■ **DATA UNDER STUDY**:
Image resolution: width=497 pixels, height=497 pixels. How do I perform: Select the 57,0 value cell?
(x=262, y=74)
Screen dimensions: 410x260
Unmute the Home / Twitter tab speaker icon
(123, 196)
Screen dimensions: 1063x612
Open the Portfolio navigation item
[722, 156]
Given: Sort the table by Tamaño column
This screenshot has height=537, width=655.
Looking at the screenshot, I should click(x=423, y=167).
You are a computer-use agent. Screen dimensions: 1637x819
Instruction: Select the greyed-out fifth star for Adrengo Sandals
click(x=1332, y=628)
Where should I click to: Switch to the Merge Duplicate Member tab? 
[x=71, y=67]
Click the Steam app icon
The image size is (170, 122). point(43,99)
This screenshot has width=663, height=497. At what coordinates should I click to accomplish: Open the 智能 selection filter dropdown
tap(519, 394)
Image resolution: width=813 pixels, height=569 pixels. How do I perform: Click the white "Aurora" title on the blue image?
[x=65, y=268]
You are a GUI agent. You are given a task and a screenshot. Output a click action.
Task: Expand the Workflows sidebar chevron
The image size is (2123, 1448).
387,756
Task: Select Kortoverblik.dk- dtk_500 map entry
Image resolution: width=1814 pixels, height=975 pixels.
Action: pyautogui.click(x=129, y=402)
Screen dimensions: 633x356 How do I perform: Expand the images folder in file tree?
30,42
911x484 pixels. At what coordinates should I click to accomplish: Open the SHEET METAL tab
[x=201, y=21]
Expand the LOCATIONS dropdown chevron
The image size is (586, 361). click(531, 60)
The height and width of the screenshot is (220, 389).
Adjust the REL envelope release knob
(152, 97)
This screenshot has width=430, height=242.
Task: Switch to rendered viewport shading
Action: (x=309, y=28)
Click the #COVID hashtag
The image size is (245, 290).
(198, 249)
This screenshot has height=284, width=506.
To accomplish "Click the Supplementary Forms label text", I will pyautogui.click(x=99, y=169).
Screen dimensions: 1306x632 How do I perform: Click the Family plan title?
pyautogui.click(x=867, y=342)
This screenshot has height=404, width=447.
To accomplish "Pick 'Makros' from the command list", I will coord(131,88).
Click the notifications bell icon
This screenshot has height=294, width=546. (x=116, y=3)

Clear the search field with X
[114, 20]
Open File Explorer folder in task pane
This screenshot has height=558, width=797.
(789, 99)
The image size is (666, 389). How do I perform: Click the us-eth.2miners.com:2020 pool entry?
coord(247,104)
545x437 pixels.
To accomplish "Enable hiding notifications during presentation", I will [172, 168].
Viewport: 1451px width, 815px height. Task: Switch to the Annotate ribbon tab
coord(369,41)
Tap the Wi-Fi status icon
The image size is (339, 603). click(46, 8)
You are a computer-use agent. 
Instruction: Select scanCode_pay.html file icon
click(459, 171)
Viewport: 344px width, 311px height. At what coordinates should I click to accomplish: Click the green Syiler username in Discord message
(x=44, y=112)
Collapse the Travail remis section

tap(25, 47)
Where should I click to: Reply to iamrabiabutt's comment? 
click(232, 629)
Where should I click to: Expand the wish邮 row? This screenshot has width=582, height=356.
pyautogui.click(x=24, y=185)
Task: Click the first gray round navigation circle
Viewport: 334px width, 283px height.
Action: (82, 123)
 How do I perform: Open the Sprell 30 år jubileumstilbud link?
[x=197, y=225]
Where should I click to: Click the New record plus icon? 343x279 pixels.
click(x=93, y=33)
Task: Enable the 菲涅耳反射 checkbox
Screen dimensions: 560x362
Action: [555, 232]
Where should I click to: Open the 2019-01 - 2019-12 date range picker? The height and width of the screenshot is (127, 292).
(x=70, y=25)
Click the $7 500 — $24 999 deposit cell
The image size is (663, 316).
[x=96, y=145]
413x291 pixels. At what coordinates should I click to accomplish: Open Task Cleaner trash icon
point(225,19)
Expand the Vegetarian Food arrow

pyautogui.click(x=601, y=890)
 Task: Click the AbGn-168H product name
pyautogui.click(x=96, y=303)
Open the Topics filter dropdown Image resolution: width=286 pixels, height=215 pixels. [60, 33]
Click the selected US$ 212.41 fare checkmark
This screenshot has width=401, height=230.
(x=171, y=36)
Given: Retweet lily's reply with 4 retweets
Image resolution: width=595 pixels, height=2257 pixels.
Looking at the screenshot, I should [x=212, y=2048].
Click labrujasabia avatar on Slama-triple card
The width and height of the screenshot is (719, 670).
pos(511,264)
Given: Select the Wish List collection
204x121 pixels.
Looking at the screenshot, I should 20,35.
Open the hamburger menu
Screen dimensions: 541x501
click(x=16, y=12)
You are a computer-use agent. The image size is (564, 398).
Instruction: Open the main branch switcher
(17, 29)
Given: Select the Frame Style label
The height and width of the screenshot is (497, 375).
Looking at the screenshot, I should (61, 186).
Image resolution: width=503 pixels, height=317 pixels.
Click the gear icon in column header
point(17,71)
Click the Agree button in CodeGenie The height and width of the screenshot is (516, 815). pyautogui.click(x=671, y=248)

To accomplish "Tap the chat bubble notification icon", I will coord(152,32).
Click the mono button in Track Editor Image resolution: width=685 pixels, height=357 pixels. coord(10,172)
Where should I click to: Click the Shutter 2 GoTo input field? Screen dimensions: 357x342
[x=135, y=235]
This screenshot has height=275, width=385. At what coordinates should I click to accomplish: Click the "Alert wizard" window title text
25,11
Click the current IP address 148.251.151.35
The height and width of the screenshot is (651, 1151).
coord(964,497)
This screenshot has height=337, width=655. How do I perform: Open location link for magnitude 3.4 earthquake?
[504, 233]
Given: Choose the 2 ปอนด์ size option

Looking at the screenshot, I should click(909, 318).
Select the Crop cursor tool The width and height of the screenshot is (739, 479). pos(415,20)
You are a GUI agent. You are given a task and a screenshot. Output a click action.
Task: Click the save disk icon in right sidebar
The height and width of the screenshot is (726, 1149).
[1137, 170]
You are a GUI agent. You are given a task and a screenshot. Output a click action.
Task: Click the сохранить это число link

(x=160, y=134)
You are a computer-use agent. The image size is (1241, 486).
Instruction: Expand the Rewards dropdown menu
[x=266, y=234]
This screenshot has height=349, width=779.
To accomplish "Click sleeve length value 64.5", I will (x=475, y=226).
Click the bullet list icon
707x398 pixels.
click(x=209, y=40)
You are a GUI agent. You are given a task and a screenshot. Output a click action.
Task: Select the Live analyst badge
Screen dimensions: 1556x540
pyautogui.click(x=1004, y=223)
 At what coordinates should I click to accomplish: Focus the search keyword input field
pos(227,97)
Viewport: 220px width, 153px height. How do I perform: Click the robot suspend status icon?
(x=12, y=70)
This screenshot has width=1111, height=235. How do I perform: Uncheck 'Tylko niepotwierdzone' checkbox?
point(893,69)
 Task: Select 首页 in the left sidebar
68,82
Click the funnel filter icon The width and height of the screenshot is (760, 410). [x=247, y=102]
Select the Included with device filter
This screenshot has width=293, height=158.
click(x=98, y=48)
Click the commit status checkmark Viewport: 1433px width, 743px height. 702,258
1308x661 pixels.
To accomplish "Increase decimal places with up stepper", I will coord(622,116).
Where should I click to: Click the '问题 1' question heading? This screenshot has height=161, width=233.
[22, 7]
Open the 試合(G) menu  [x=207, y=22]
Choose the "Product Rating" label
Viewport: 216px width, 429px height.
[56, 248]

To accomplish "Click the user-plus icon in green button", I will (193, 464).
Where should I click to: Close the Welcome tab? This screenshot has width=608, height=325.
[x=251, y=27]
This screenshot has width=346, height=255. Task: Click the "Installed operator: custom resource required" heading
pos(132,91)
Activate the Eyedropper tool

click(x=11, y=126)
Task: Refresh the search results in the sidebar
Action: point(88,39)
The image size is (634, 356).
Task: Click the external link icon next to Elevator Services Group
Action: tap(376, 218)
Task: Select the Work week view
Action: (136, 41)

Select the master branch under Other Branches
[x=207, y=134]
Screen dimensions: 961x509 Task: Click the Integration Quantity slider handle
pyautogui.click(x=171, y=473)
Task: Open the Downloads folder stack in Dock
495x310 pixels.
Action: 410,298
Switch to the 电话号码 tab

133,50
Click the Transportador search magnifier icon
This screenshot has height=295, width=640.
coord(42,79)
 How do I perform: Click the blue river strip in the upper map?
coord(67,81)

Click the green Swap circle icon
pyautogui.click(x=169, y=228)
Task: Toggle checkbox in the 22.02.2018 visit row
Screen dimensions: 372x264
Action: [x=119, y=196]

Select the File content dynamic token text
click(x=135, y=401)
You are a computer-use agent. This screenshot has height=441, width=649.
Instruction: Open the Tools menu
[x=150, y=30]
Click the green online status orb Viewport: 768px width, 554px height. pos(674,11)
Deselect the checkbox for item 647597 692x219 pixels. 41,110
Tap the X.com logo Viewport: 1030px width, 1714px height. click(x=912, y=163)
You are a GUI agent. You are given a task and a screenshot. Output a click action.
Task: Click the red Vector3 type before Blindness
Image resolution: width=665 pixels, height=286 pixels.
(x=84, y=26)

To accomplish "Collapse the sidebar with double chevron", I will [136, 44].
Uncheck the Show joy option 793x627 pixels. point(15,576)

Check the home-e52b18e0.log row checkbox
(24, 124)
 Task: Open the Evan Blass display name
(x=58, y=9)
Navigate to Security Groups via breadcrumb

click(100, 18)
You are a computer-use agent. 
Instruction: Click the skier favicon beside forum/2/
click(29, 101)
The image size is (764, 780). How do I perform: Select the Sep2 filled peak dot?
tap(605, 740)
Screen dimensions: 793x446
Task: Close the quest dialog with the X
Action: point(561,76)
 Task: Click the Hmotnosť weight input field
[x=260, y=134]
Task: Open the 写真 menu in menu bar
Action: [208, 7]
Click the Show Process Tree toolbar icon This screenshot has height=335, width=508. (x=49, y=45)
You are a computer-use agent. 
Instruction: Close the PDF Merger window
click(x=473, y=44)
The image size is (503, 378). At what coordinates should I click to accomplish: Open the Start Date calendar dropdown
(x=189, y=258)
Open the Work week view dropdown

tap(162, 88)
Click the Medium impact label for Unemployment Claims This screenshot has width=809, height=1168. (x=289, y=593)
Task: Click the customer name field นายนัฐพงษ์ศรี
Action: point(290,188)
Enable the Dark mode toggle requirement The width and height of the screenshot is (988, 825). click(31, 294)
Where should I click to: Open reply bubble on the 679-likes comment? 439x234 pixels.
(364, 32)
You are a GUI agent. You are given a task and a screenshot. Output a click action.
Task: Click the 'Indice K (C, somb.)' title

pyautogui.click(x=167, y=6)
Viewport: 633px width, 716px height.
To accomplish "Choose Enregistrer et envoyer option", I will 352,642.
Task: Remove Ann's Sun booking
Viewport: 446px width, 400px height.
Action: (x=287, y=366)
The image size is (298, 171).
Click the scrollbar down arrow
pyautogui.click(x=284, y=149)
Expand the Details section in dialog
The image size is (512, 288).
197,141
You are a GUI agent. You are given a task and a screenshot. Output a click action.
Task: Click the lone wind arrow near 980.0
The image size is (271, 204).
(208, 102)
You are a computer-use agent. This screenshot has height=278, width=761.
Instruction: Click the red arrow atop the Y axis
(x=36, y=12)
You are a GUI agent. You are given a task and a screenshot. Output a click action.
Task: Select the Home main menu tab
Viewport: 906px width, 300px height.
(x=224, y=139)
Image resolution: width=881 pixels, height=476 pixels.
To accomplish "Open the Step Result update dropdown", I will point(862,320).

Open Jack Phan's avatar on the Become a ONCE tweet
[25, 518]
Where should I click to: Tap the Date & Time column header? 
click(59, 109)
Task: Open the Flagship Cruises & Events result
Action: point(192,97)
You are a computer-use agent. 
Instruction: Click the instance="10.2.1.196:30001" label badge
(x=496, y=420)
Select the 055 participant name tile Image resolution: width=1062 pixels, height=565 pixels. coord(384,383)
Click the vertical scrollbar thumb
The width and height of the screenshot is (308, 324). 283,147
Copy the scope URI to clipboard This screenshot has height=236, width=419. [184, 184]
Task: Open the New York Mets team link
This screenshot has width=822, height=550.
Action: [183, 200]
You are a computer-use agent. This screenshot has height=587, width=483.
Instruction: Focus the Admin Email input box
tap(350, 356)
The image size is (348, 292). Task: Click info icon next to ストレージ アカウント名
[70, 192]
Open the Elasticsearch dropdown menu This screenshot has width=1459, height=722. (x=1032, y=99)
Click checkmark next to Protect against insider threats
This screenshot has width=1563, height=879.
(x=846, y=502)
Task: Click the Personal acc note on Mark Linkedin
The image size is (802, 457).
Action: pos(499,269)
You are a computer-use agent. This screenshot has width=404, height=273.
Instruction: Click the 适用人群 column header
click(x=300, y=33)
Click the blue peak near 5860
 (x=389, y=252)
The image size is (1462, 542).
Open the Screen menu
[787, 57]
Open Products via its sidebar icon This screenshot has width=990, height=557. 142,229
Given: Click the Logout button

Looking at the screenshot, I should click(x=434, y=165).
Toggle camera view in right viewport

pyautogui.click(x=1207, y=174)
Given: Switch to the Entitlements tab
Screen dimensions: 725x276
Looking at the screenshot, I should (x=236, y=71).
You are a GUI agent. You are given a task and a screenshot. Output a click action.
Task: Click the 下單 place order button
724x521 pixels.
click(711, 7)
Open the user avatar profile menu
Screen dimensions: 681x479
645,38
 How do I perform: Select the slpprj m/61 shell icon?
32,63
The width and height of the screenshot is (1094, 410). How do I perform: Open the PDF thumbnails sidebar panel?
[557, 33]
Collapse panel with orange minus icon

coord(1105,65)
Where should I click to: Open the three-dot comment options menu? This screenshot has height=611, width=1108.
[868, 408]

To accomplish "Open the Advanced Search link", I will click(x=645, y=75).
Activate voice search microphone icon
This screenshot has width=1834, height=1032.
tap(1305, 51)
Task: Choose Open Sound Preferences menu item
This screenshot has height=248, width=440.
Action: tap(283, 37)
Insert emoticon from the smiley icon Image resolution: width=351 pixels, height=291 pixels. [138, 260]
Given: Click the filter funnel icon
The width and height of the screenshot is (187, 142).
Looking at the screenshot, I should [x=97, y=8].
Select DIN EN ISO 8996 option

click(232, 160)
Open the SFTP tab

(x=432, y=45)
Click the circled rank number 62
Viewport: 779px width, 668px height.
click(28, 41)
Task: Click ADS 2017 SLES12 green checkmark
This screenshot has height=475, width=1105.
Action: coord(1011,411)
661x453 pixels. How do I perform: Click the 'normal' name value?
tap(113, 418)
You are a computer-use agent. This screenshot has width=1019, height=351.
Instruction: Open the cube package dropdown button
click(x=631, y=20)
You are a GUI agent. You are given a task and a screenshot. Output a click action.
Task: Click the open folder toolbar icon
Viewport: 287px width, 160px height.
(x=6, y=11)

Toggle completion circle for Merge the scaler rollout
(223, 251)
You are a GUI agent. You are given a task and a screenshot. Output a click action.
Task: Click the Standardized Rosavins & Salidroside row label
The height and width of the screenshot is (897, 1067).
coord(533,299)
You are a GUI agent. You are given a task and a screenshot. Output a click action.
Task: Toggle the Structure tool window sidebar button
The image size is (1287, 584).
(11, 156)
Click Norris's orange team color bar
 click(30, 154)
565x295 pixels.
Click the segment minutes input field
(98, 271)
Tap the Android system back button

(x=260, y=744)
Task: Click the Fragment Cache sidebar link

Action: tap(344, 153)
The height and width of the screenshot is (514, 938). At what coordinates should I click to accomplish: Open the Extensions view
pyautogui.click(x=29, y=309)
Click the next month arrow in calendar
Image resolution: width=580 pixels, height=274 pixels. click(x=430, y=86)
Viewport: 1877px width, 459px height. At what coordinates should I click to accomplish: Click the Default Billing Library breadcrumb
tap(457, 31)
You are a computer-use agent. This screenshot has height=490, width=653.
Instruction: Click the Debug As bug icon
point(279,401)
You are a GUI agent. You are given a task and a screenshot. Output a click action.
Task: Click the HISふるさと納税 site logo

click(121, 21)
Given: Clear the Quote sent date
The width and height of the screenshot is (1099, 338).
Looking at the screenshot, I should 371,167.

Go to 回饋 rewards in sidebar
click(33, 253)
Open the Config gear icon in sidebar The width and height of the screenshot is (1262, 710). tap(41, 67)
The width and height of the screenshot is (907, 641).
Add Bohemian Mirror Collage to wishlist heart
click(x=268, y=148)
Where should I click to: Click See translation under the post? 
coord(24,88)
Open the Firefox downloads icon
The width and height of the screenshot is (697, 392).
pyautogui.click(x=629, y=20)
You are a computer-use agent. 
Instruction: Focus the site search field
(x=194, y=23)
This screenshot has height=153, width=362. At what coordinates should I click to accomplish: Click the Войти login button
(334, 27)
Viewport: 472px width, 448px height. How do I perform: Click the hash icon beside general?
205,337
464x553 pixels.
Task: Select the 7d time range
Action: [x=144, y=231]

■ **WHAT THE TASK REQUIRES**: Please give back exactly the lines of this listing beginning at the line with "Where should I click to: Open the 2019-01" and ending with the line with "Given: Retweet lily's reply with 4 retweets", both included, and nothing else.

■ **ANSWER AREA**:
Where should I click to: Open the 2019-01 - 2019-12 date range picker? The height and width of the screenshot is (127, 292).
(x=70, y=25)
Click the $7 500 — $24 999 deposit cell
The image size is (663, 316).
[x=96, y=145]
413x291 pixels. At what coordinates should I click to accomplish: Open Task Cleaner trash icon
point(225,19)
Expand the Vegetarian Food arrow

pyautogui.click(x=601, y=890)
 Task: Click the AbGn-168H product name
pyautogui.click(x=96, y=303)
Open the Topics filter dropdown Image resolution: width=286 pixels, height=215 pixels. [60, 33]
Click the selected US$ 212.41 fare checkmark
This screenshot has width=401, height=230.
(x=171, y=36)
Given: Retweet lily's reply with 4 retweets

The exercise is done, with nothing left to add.